Сванхейд взяла у него рог и вручила Карлу.
– Господин мой Хельги повелел мне передать Олаву конунгу и всем жителям Хольмгарда, что он скорбит об этой потере не менее, – сказал киянин, плеснув медом на пол. – Десять лет мы растили этого отрока и видели, как много надежд он подавал и каким многообещающим и выдающимся мужем должен был стать… Я, его дед, старался заменить ему отца. Я клянусь, что никто в Киеве не желал ему зла, а если бы такие нашлись, то им пришлось бы иметь дело со мной и с самим князем. Княгиня Бранеслава и дочь ее Венцеслава ходили за Харальдом, как за своим родным сыном и братом, а это сведущие женщины, искусные во врачевании. Но никто не сильнее судьбы. Я прошу богов, чтобы они как можно скорее послали умножения роду Олава конунга и подарили ему семерых сыновей взамен этого одного!
Карл поднял рог, призывая богов его услышать, и отпил. Утешая Олава, он сам испытывал боль куда сильнее: он знал умершего отрока и остро чувствовал потерю. И если Олав мог приобрести еще семерых сыновей от Сванхейд, то самому Карлу никакие силы не дадут нового внука, ибо родившая Харальда сама была мертва.
Пока рог шел вдоль хёвдингов и званых на пир словенских бояр, не один и не двое тайком устремляли взгляд на Сванхейд. Пожелание Карла должно было сбыться уже скоро; под ее белым вышитым передником теперь скрывался первый наследник Олава. Если, конечно, это будет мальчик.
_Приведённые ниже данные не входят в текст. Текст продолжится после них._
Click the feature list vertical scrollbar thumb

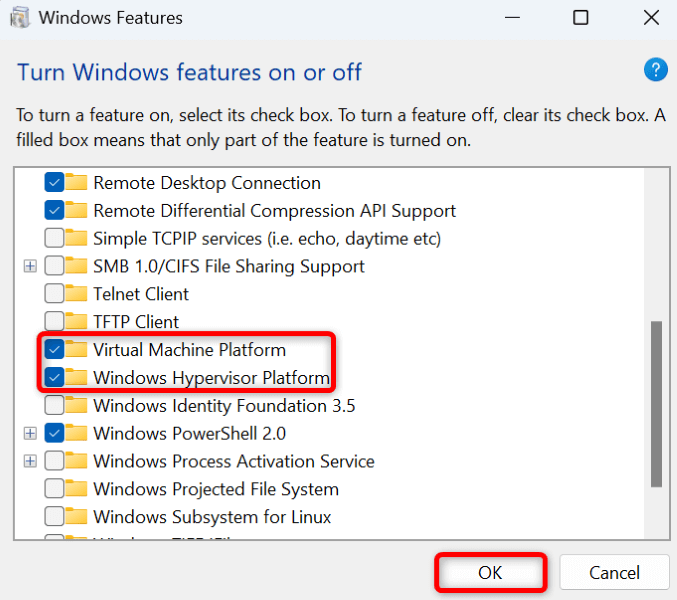click(656, 404)
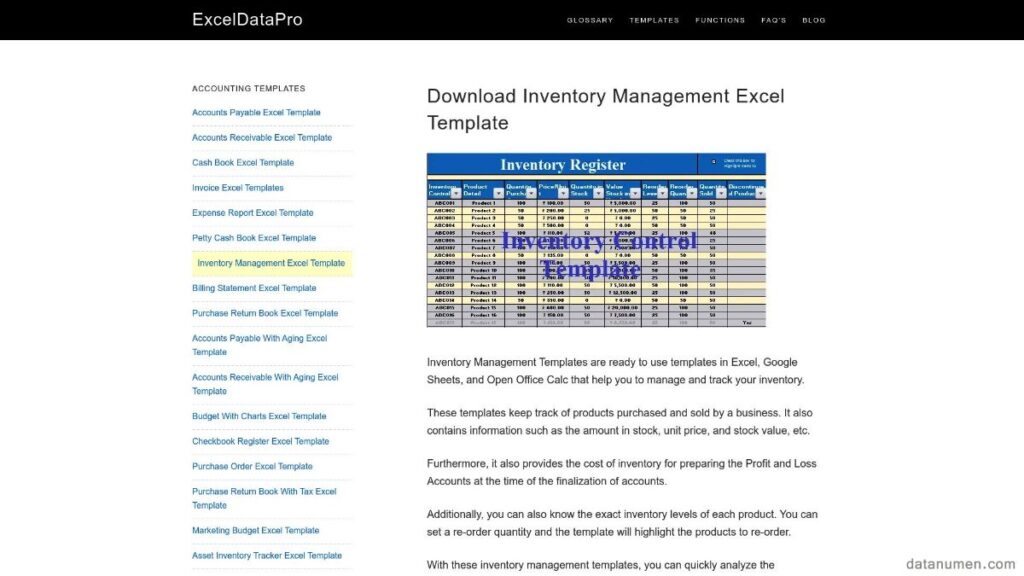
Task: Open the Glossary menu item
Action: pyautogui.click(x=589, y=20)
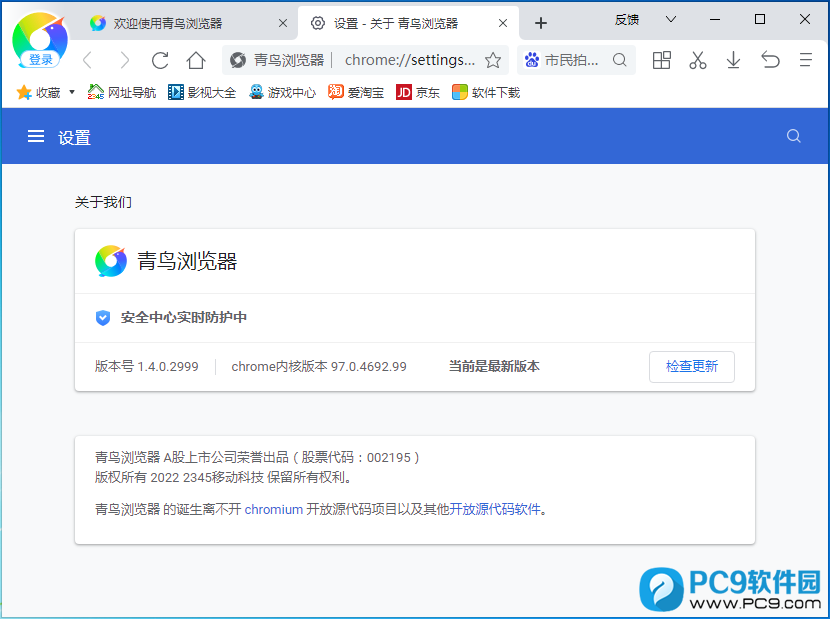The image size is (830, 619).
Task: Open the 开放源代码软件 link
Action: click(495, 509)
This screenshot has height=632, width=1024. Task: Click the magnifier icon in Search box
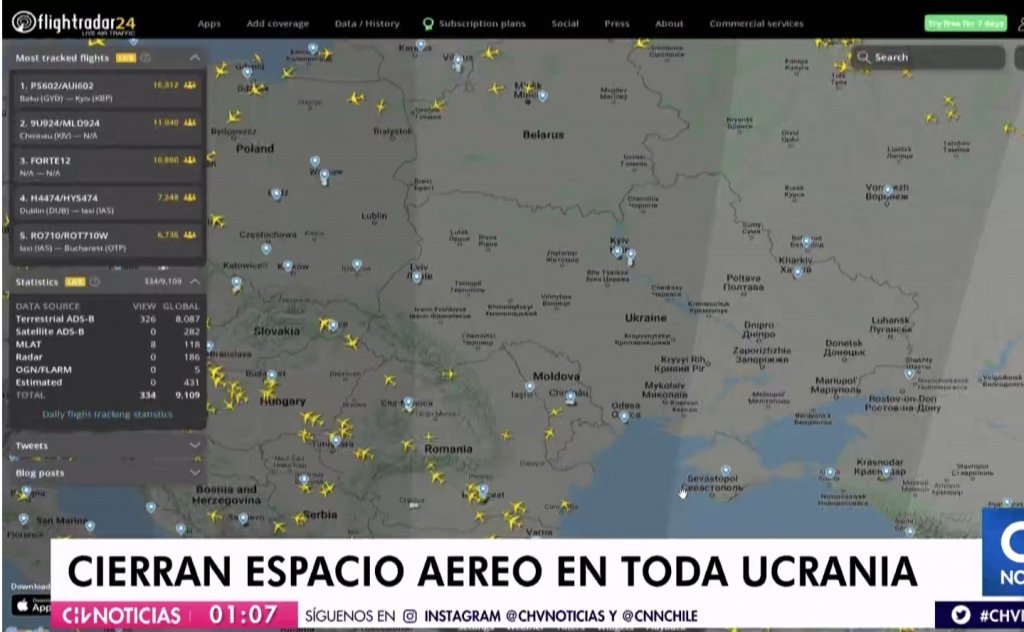(864, 57)
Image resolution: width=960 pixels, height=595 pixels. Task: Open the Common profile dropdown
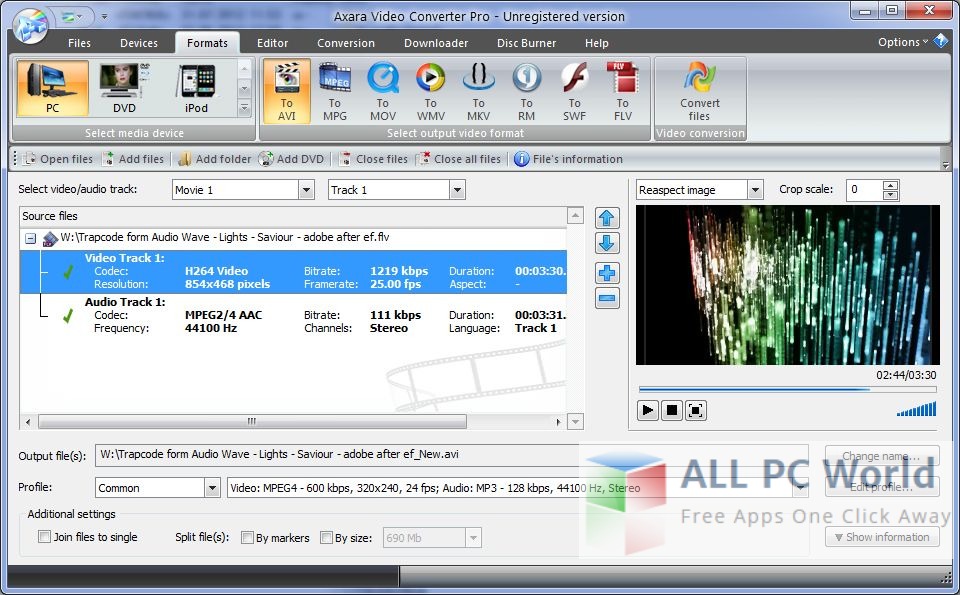[x=212, y=488]
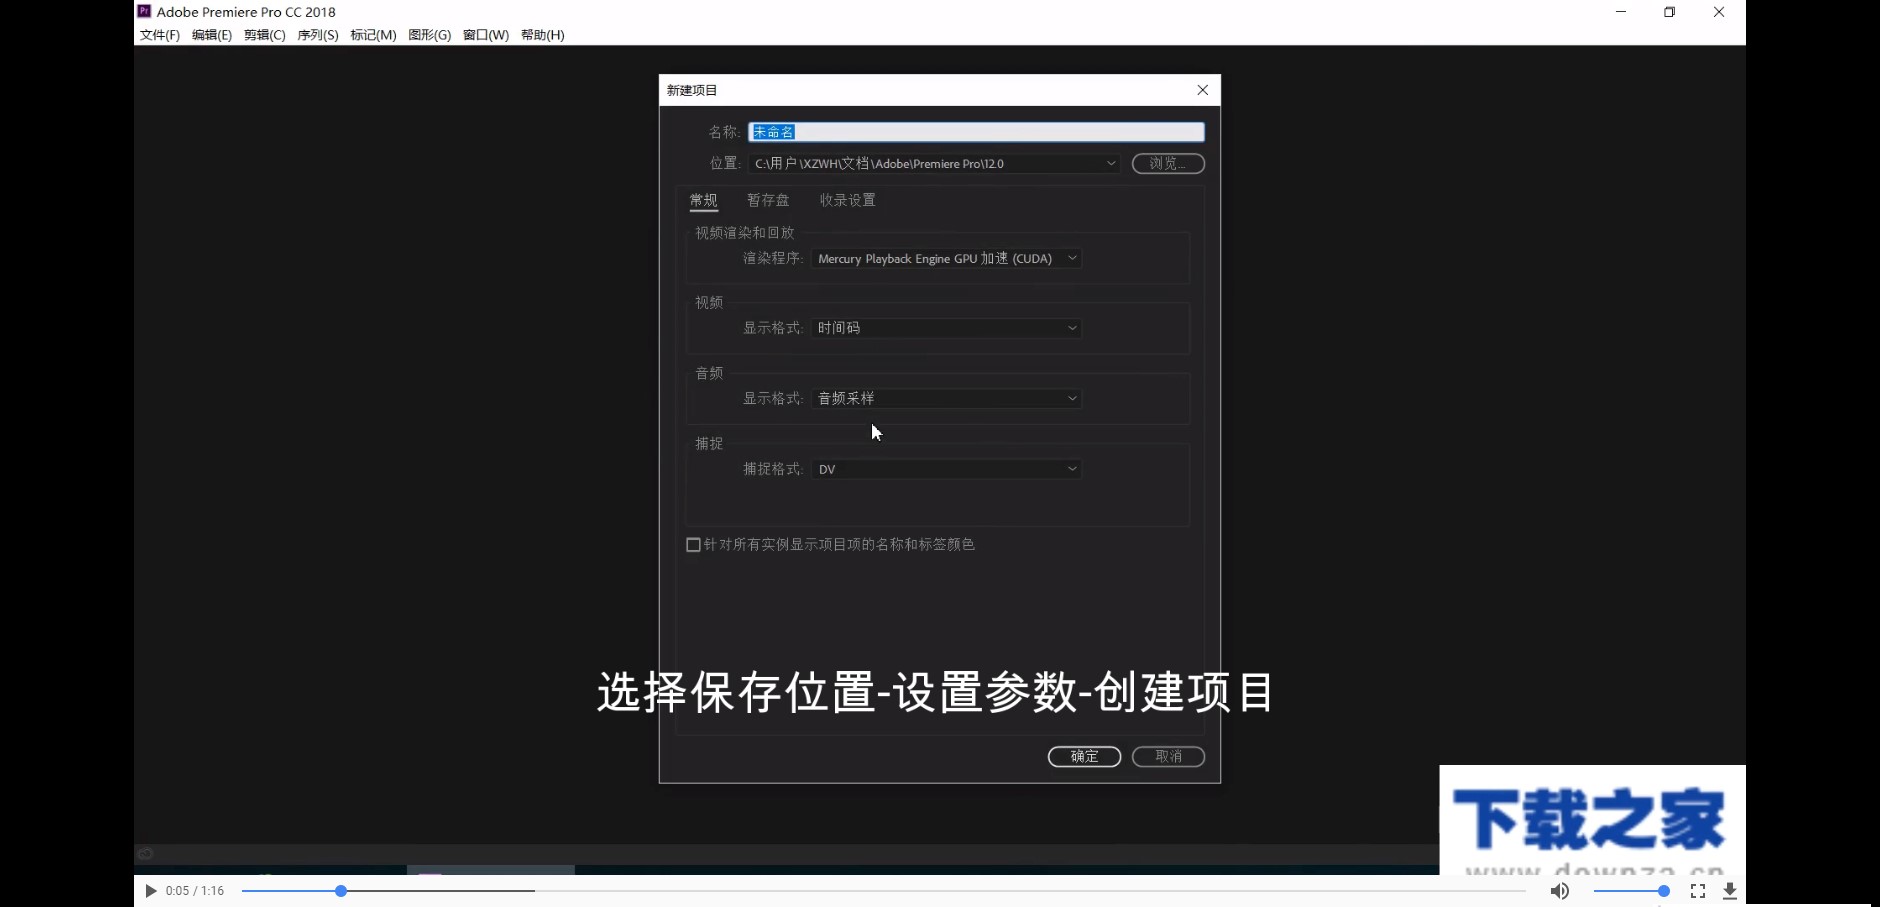Click the 浏览 button to choose location
Screen dimensions: 1880x907
tap(1168, 163)
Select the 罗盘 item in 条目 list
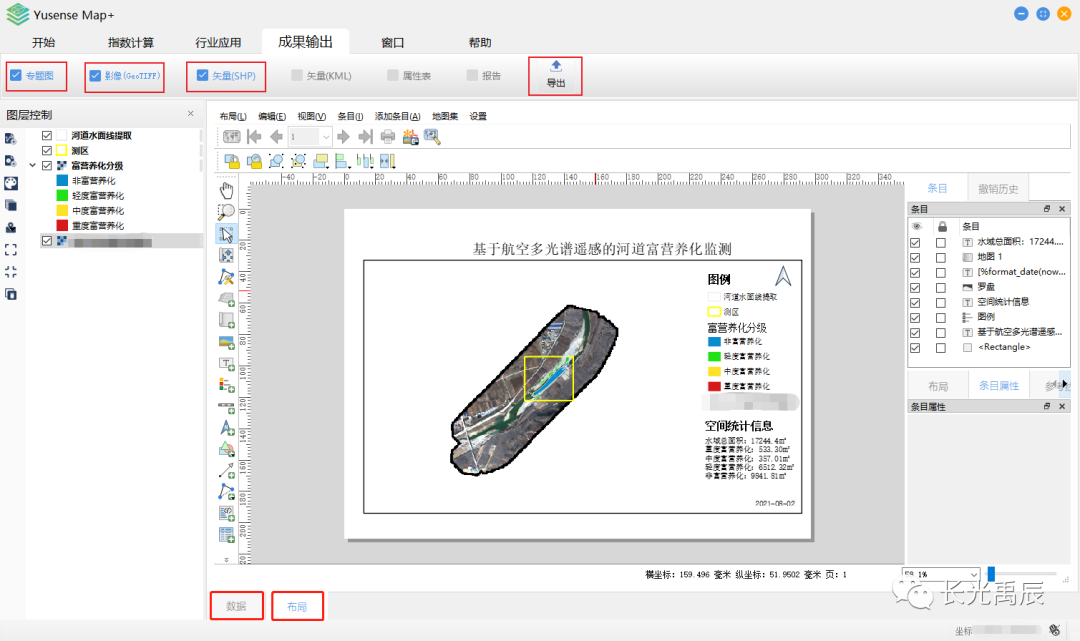Image resolution: width=1080 pixels, height=641 pixels. tap(986, 286)
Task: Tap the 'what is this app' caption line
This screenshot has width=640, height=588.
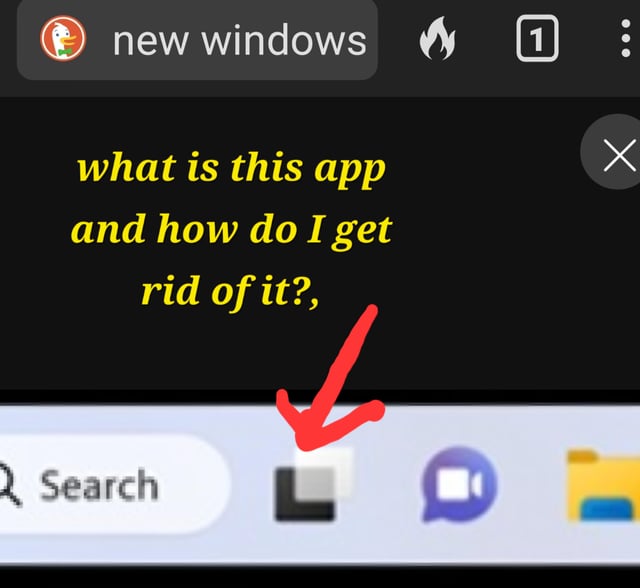Action: click(231, 168)
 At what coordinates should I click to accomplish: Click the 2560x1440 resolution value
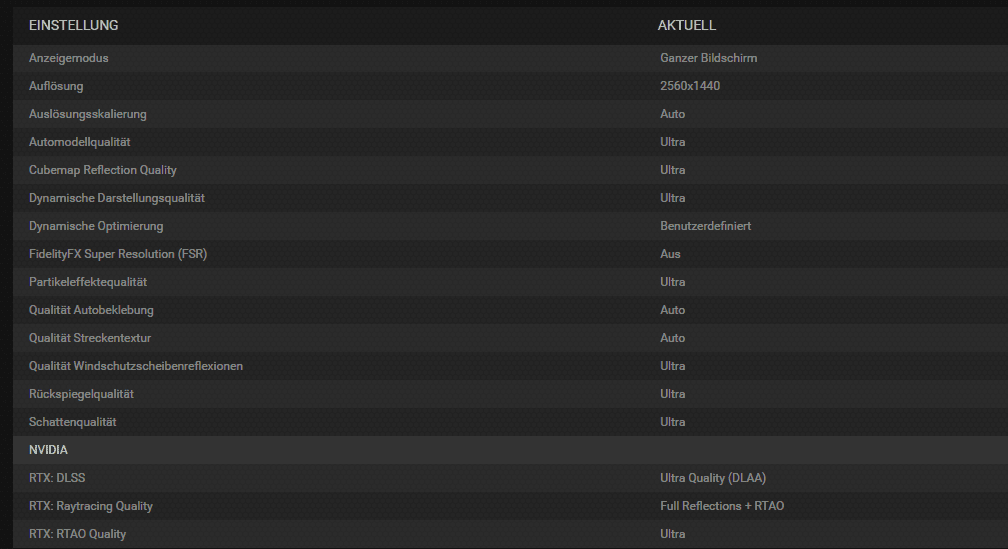point(690,86)
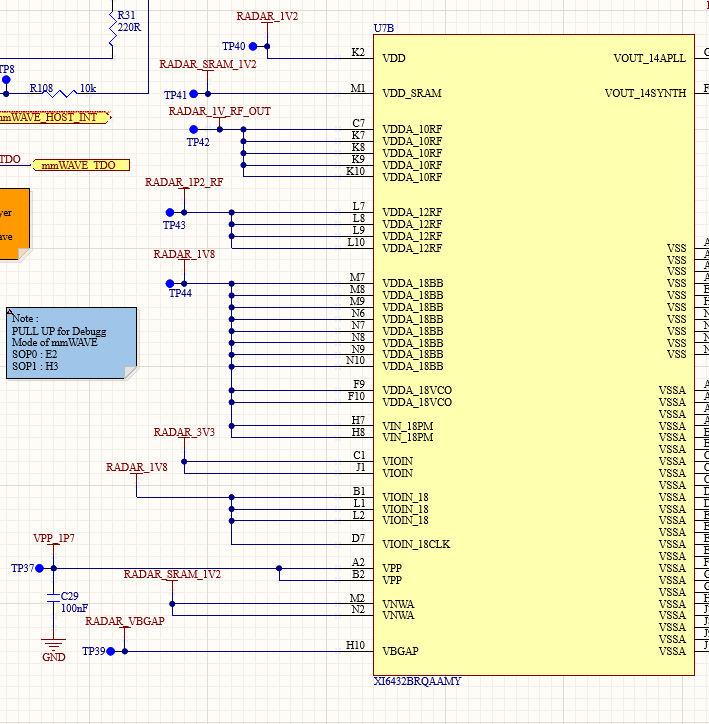The image size is (709, 724).
Task: Select the mmWAVE_HOST_INT port
Action: [54, 117]
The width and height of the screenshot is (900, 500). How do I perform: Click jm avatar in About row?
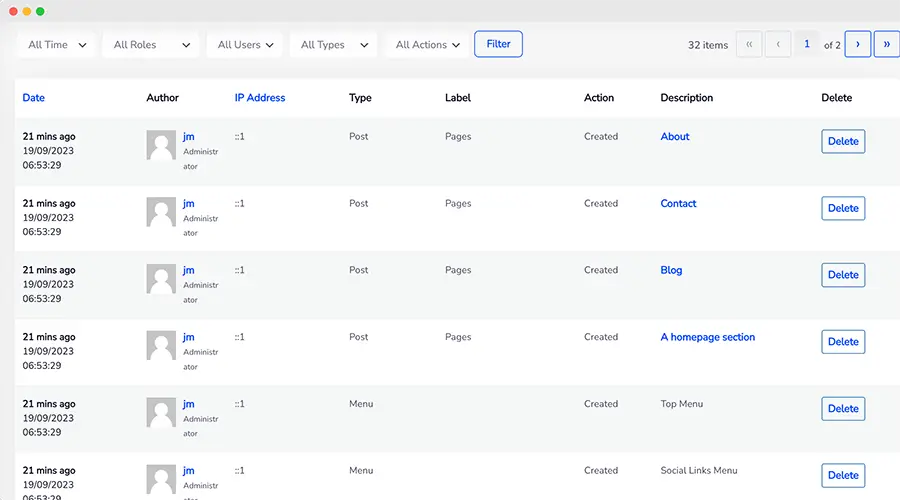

Поглядывали гости и на других родичей хозяина, на многих лицах читалось раздумье. У Хельги киевского больше нет заложника от Хольмгарда – кому придется заменить покойного? Одни косились на Ульвхильд – теперь она осталась единственным, кроме двухлетней Альвхильд, ребенком Олава. Другие посматривали на Ветурлиди – младшего брата господина.
– Так что же – теперь зять наш Ветролид в Киев поедет? – первым задал вопрос старейшина Станигость из Доброжа. – Он ведь не отрок – с женой и чадами придется с места трогаться.
Ветурлиди приходился Олаву сводным братом, от другой жены Хакона, и совсем на Олава не походил: был заметно выше ростом, к двадцати семи годам уже начал полнеть. С крупными чертами довольно полного лица, с длинными темно-русыми волосами, у окрестных славян он имел прозвище Водяной. Мать его была словенка из Внездичей, а жену себе он взял из Доброжичей – знатного рода, из тех, что на Ильмене и Волхове считался «старшим», и уже стал отцом троих сыновей.